(Stored data)
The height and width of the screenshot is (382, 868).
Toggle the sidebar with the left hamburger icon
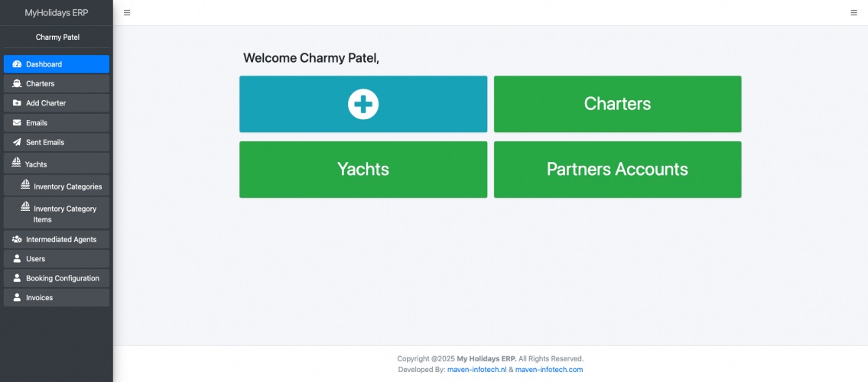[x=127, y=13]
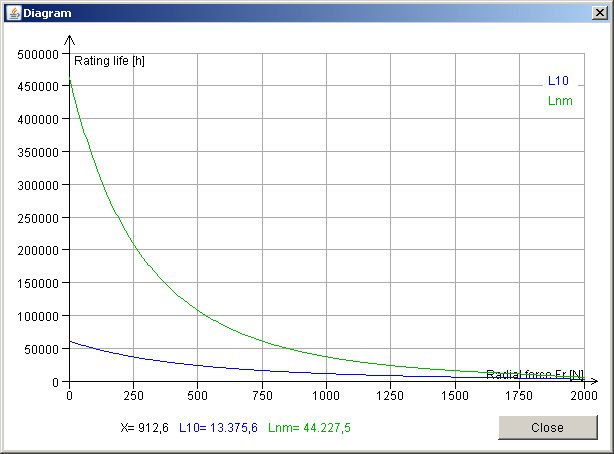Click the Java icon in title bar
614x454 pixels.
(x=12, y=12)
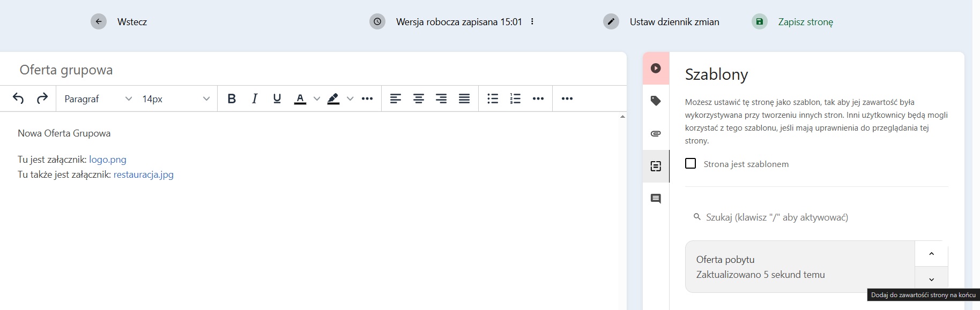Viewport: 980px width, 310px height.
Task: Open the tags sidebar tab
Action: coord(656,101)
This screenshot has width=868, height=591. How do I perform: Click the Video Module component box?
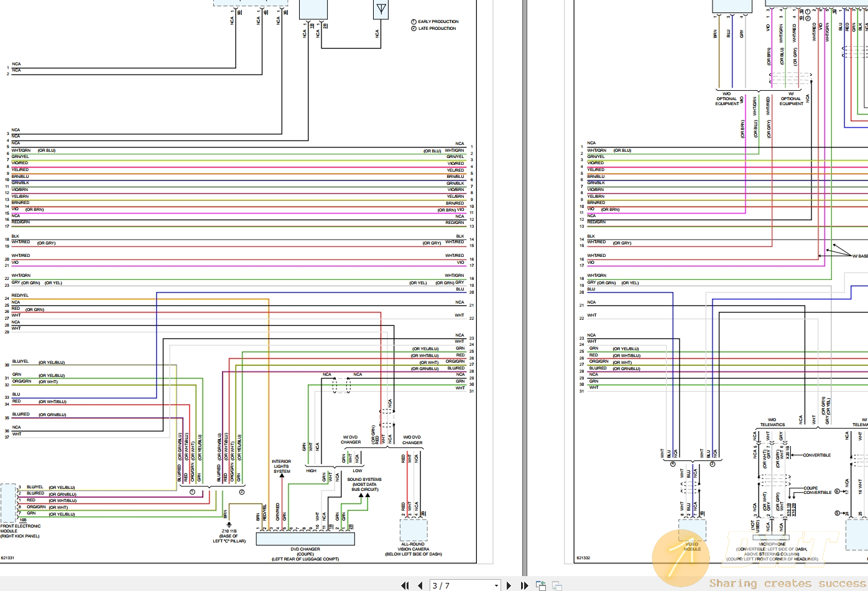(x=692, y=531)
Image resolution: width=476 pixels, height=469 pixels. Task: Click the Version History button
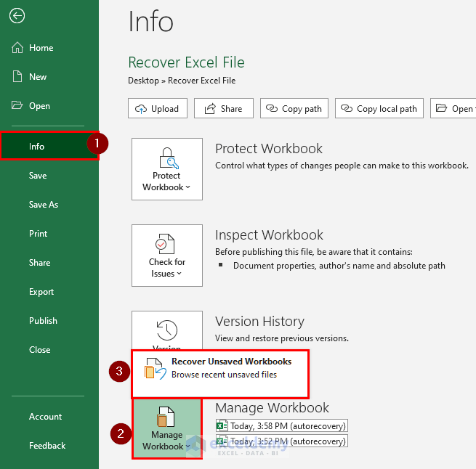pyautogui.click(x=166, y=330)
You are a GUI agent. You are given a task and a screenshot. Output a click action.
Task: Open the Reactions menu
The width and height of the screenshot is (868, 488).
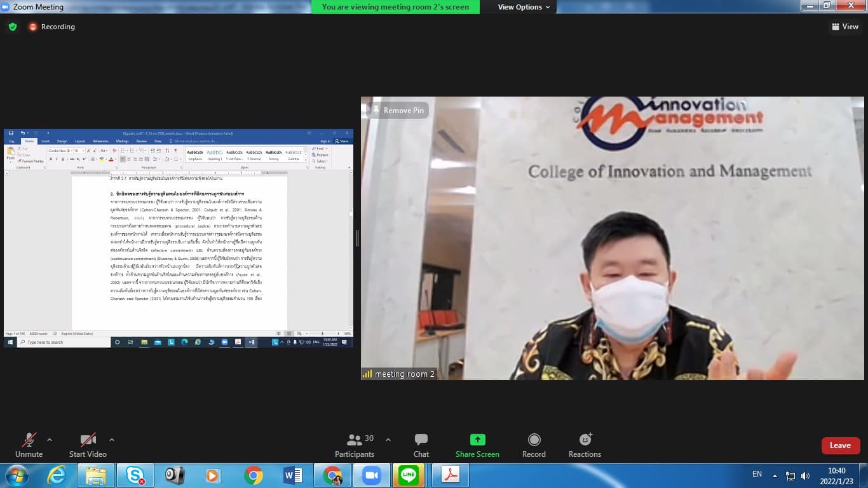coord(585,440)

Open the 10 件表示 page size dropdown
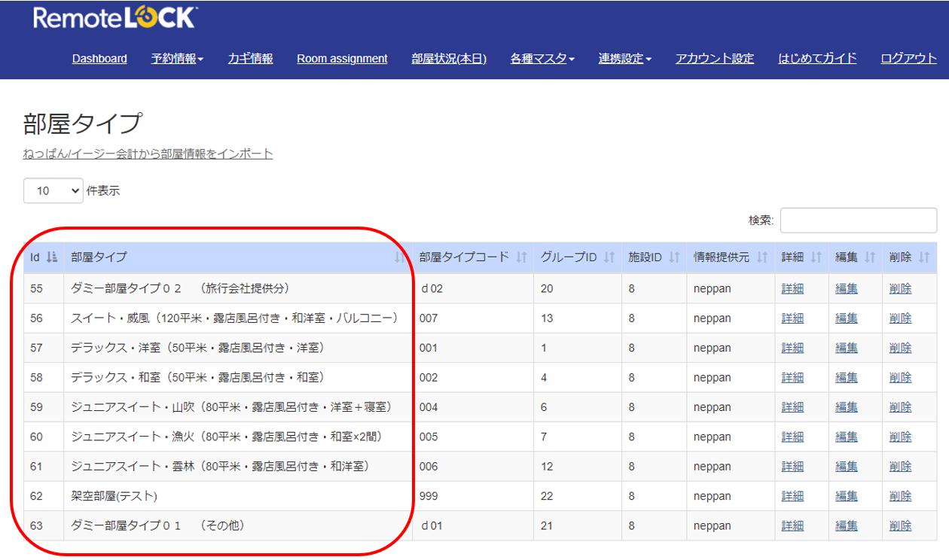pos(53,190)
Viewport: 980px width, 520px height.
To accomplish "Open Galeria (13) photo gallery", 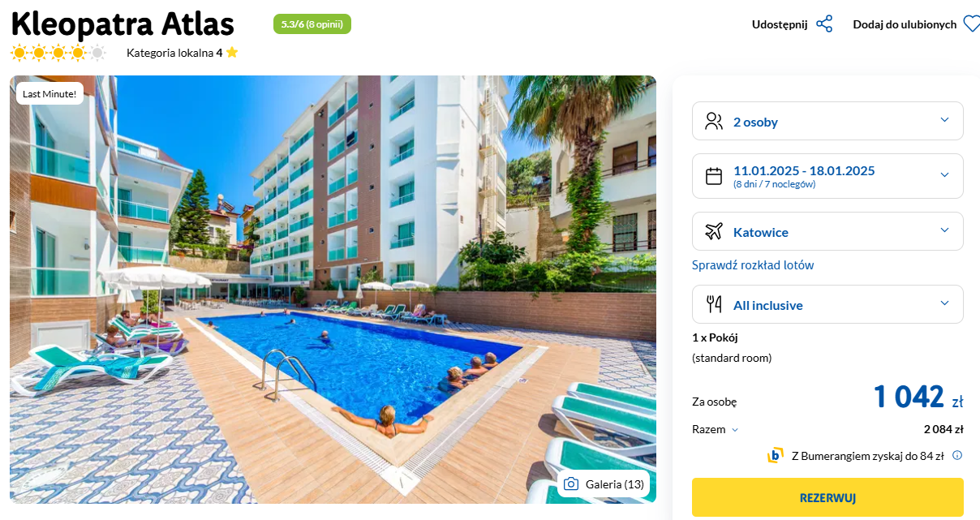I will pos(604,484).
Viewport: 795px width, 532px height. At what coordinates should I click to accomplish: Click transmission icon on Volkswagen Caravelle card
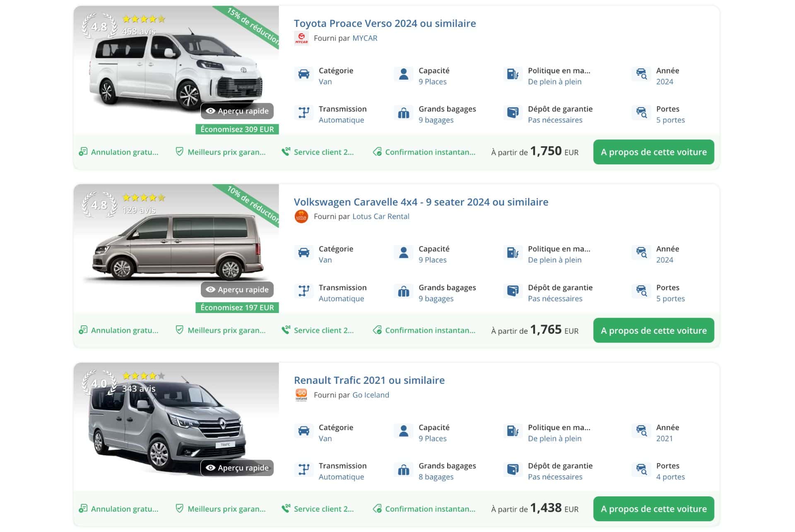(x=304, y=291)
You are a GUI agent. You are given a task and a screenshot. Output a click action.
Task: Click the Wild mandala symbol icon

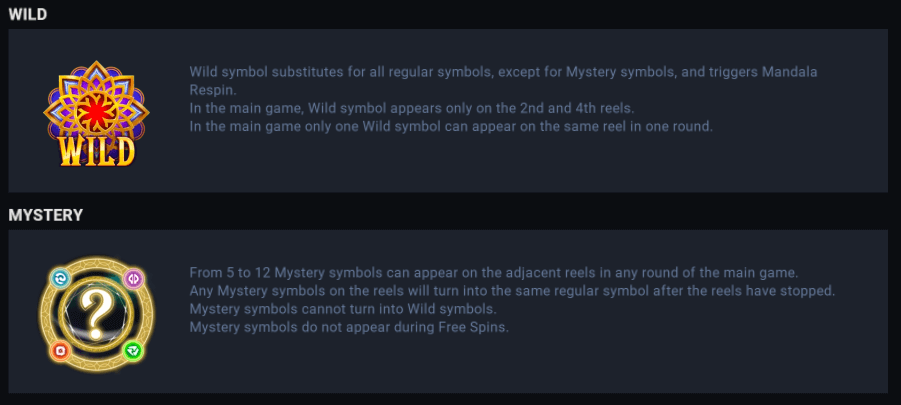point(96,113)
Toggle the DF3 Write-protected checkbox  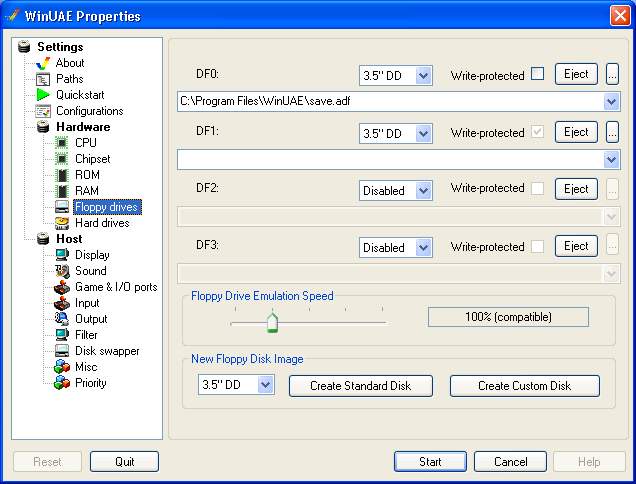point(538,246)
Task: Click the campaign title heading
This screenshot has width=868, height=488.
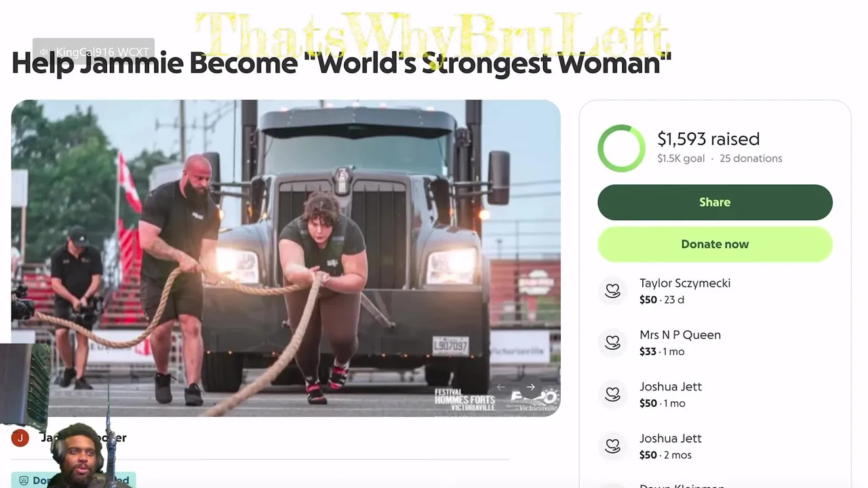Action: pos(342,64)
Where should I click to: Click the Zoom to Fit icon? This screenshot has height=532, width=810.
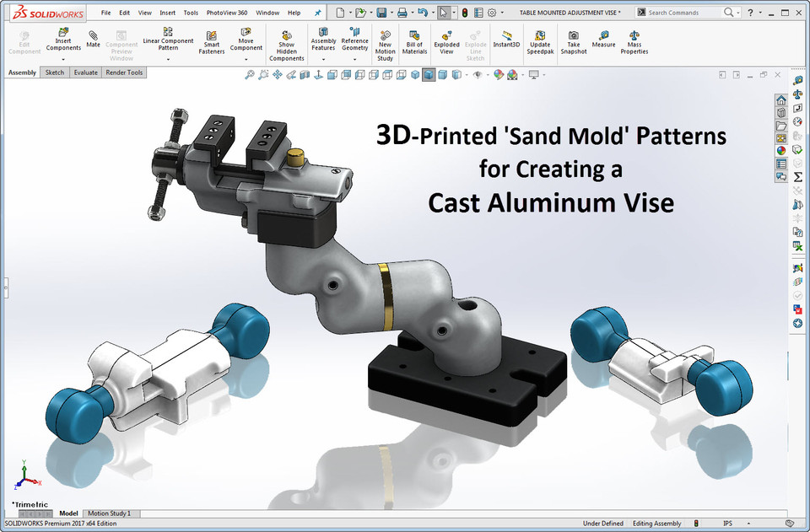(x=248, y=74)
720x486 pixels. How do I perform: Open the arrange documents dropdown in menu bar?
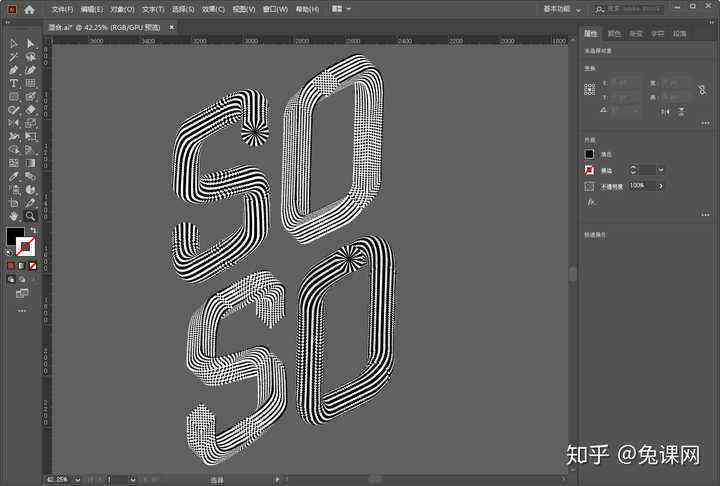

# TO DO
Look for the word "menu" in the data, then return every line that contains it.

# ANSWER TO THIS PROBLEM
Task: Open the Reactions menu
720x486 pixels. How do I perform: Open the arrange documents dropdown in menu bar?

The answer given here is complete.